Exercise directions> The lines below, from the one holding "Click the red high-heel emoji" through the one holding "Screen dimensions: 332x196", are to be restated word for word, with all images left out.

Data records>
────────────────────────────────────────

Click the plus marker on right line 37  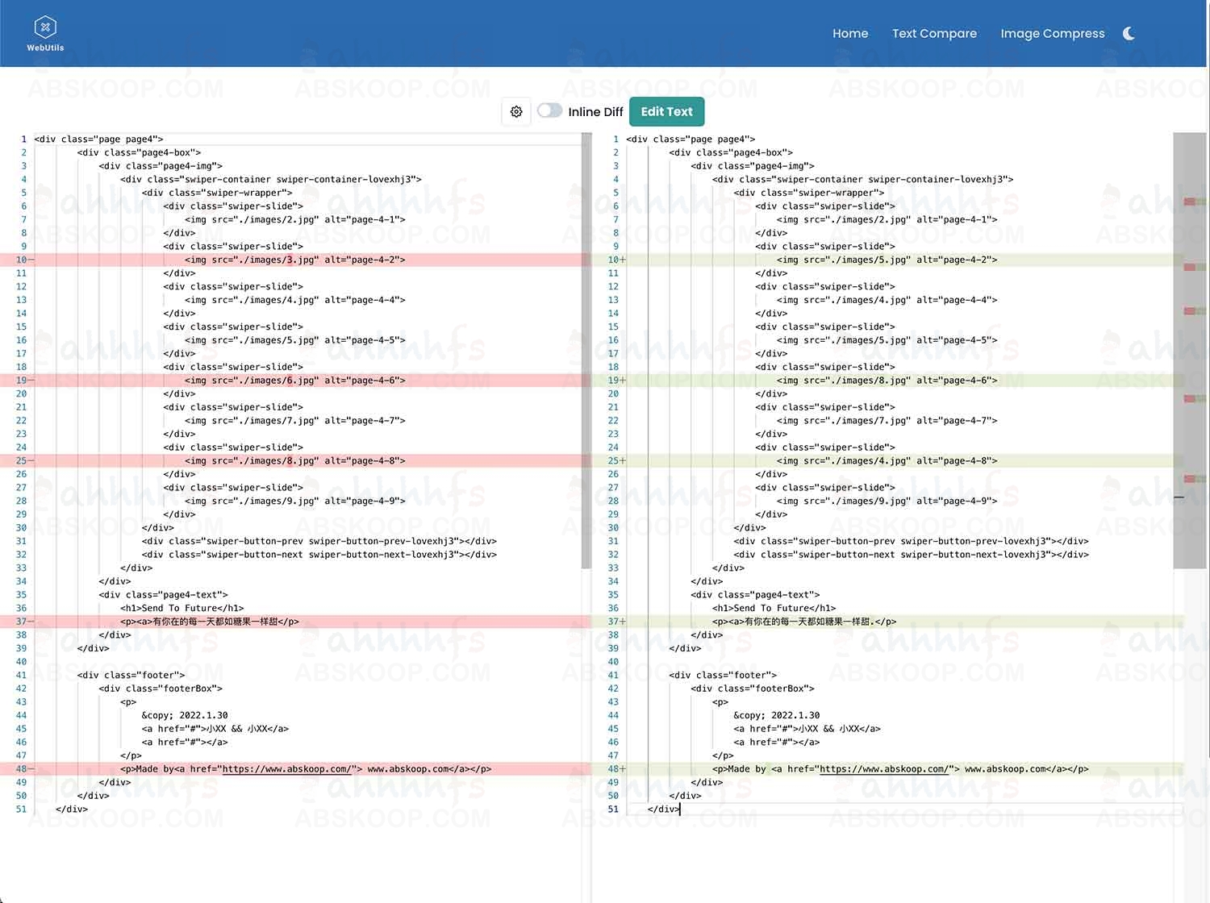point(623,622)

────────────────────────────────────────

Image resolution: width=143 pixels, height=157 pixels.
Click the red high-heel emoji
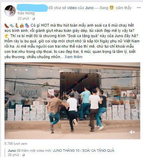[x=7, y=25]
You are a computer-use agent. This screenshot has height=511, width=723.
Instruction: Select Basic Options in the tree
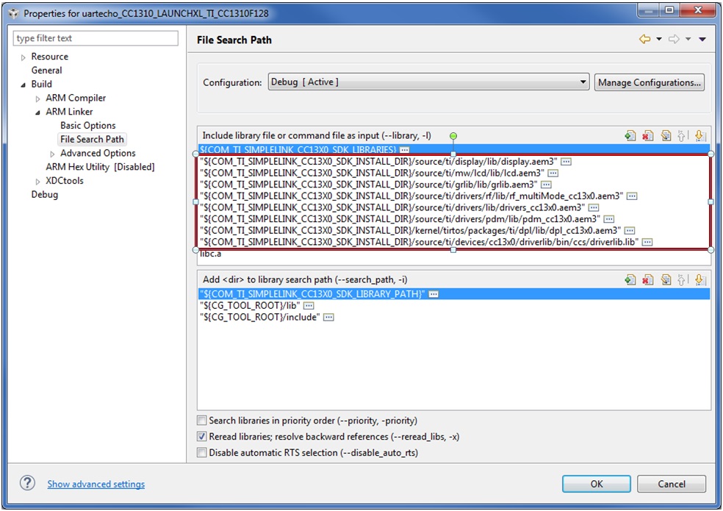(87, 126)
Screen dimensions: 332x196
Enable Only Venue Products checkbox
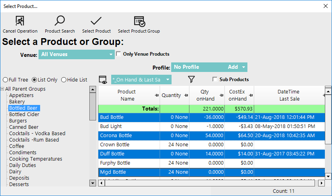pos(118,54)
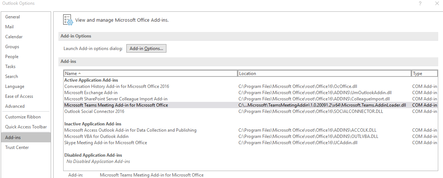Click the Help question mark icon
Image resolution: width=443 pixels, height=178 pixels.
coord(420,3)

────────────────────────────────────────

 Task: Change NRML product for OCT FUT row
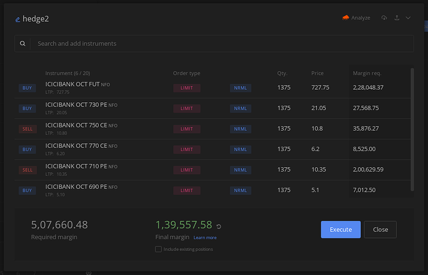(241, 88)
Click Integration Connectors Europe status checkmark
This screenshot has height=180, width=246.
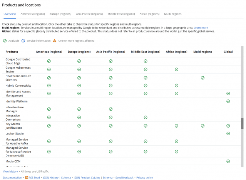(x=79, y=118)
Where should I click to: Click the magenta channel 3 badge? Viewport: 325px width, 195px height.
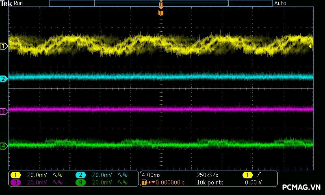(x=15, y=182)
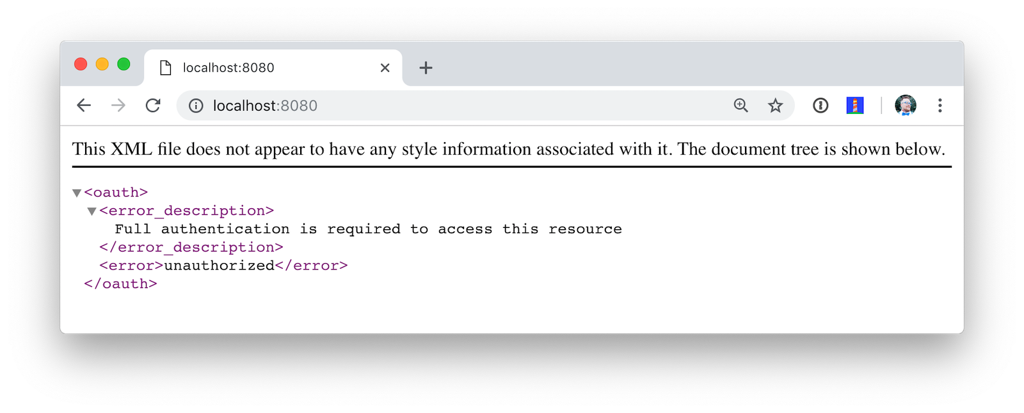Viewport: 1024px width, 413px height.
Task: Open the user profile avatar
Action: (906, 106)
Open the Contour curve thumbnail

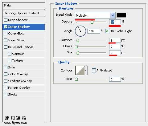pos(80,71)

────────────────────────────────────────

Solution>
Click the red high-heel emoji
[x=7, y=25]
You are a computer-use agent. This screenshot has height=511, width=723.
Instruction: Select Basic Options in the tree
(87, 126)
Screen dimensions: 332x196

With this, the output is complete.